The present study also explored the mediation effects of coping styles between perceived social support and AD after controlling for covariates. In other words, this study found that in addition to the direct effects, perceived social support also affected the likelihood of AD indirectly through coping styles. As Fig. 2 showed, the path relationships of “intrafamily support-positive coping styles- AD during pregnancy” and “positive/negative coping styles-AD during pregnancy” were established. Negative coping styles had the greatest impact on AD, followed by positive coping styles, intrafamily support and extrafamily support during pregnancy. According to Borcherding KE [64, 65], coping styles might mediate the relationship between stress and depression.

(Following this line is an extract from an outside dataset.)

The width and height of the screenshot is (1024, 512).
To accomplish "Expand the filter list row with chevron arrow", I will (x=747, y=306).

The current research supported Hypothesis 3, confirmed this point and clearly explained the path relationship. A higher level of perceived social support decreased the likelihood of AD not only directly but also indirectly by enhancing positive coping styles. Pregnant women who perceive more social support are more likely to develop high self-esteem and subjective well-being, have higher self-efficacy to adapt to stress [27], and adopt appropriate coping styles with the care of family and friends. Thus, a high level of social support minimizes the adversity caused by stress, such as depression and other physical and mental illnesses [25].

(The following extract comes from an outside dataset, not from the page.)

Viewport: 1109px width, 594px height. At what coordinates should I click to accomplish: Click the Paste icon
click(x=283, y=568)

Based on the findings, we suggest that AD prevention programmes should be strengthened in the perinatal mental health service for pregnant Chinese women and can be focused on strengthening pregnant women’s social support system and training them how to get help and cope with pregnancy positively. Specifically, intrafamily support should be given more attention. The participation of family members such as husbands and mothers-in law in perinatal health care should be encouraged.

Conclusion

In addition to the direct effects, perceived social support affected antenatal depression indirectly through coping styles. Improving intrafamily and extrafamily support is all regarded as efficient, as these types of support also help pregnant women strengthen their active coping skills. Specifically, intrafamily support should be given more attention among the Chinese population. Among these variables in the study, negative coping styles were the strongest predictor, indicating the crucial role of adopting a holistic approach in screening AD for pregnant women. For pregnant women with negative coping styles, interventions should be focused on helping them adopt actions associated with positive coping rather than negative coping styles. These findings can help to provide constructive suggestions for intervention targets for AD prevention and perinatal mental health services.

Limitations and strengths

We conducted a large-scale study, found useful results for pregnant women, and identified the path relationship between perceived social support and AD. Nevertheless, there were still some limitations when interpreting our findings. First, the research was a cross-sectional research design, which reflected the relationships among variables only in a specific time period. Second, the participants of the study included only pregnant women in one hospital, and most of the pregnant women who registered in the hospital mainly represented those of Han nationality living in cities. Therefore, these results cannot be generalized to women in other parts of China. In the future, additional investigations should be carried out to validate the model in other demographic categories, such as minorities and those in rural areas, as contextual and sociocultural factors may exert effects on AD. Furthermore, as both social support and antenatal depression are risk factors postpartum, the effect of social support and its mechanisms still need to be studied.